The 90th annual awards, administered by the Commonwealth Club of California, also are going to 10 other recipients, all California authors or publishers of books that came out last year. They will be honored at a hybrid live/virtual awards ceremony to be held at 6 p.m. Aug. 16 and made viewable at www.commonwealthclub.org.
Mason, whose collection of nine short stories was also nominated for a Pulitzer in fiction this year, is a Palo Alto psychiatrist affiliated with Stanford University and the author of three novels: “The Piano Tuner” (2002), “A Far Country” (2007) and “The Winter Soldier” (2018).
Among the other gold medalists for this year are C. Pam Zhang of San Francisco, a winner in first fiction for her debut novel, “How Much of These Hills Is Gold” (Riverhead Books), and historian Alice L. Baumgartner of Los Angeles, whose “South to Freedom: Runaway Slaves to Mexico and the Road to the Civil War” (Basic Books) took the nonfiction prize.

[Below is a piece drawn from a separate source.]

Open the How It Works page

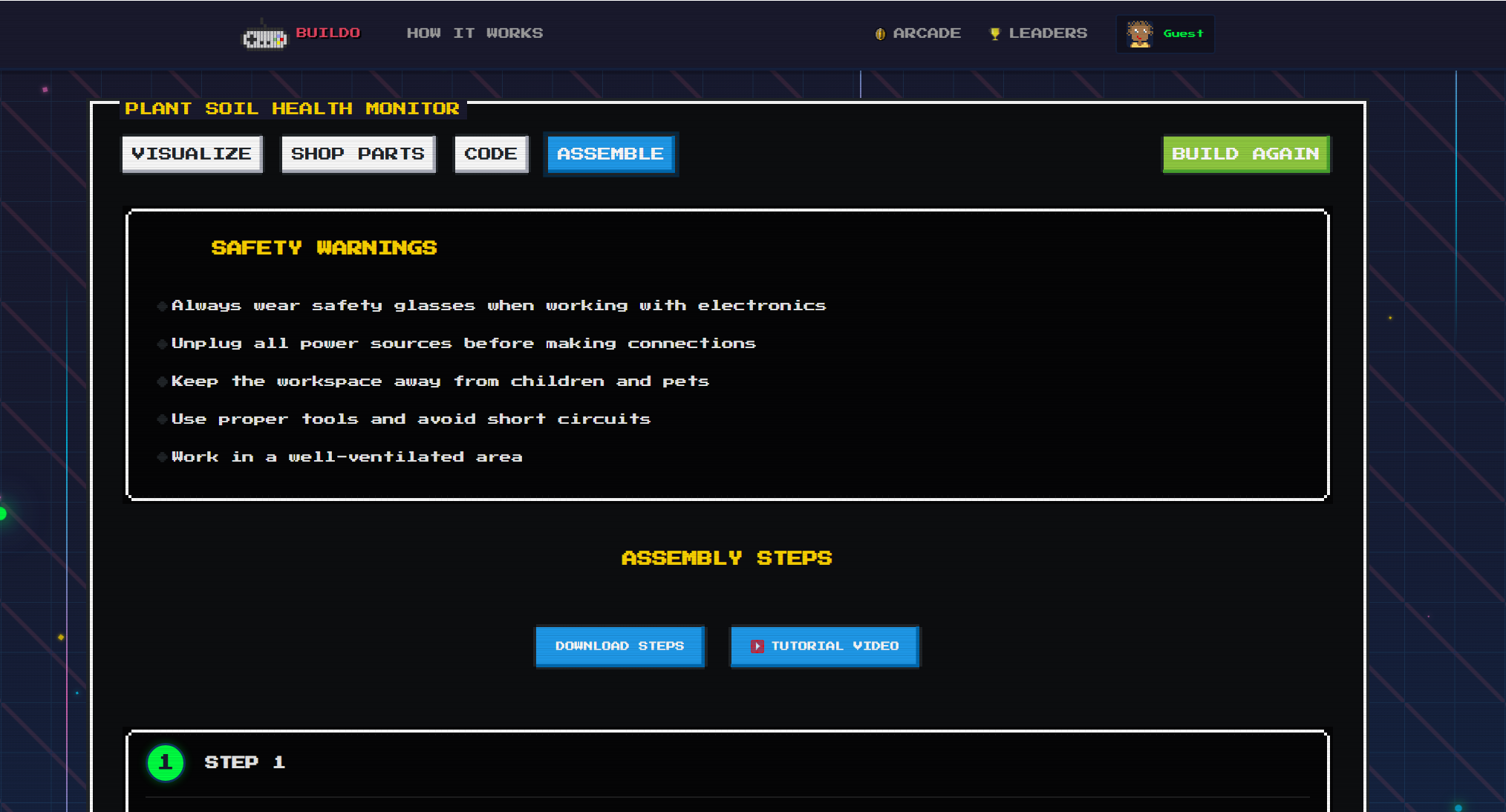pos(475,33)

In the juvenile books category, Ernesto Cisneros, a public school teacher in Santa Ana, is the winner for “Efrén Divided” (Quill Tree Books), while Oakland’s Cynthia Salaysay captured the young adult medal for her first book, “Private Lessons” (Candlewick Press).
Nathalie Khankan, who teaches in the Near Eastern Studies department at UC Berkeley, is the poetry gold medalist for “Quiet Orient Riot” (Omnidawn), and the father-son team of Stanford University historian Richard White and documentary photographer Jesse Amble White won in the Californiana category for “California Exposures: Envisioning Myth and History” (W.W. Norton & Company).
A special gold medal for contribution to publishing is going to Sunbelt Publications, which released “A Natural History of the Anza-Borrego Region,” co-authored by retired University of San Diego biology professor Marie Simovich and her husband, Mike Wells.
Three other authors will receive silver medals: Charles Yu of Irvine for fiction, whose novel “Interior Chinatown” (Pantheon/Vintage) also won the National Book Award; Oakland-based New York Times reporter Conor Dougherty in nonfiction for “Golden Gates: The Housing Crisis and a Reckoning for the American Dream” (Penguin Press); and Los Angeles native Christina Hammonds Reed in the young adult category for “The Black Kids” (Simon & Schuster Books for Young Readers).
Tickets for the awards ceremony, with some of the authors onstage and others participating virtually, are $10-$15 and will go on sale sometime during the week of July 19 at www.commonwealthclub.org.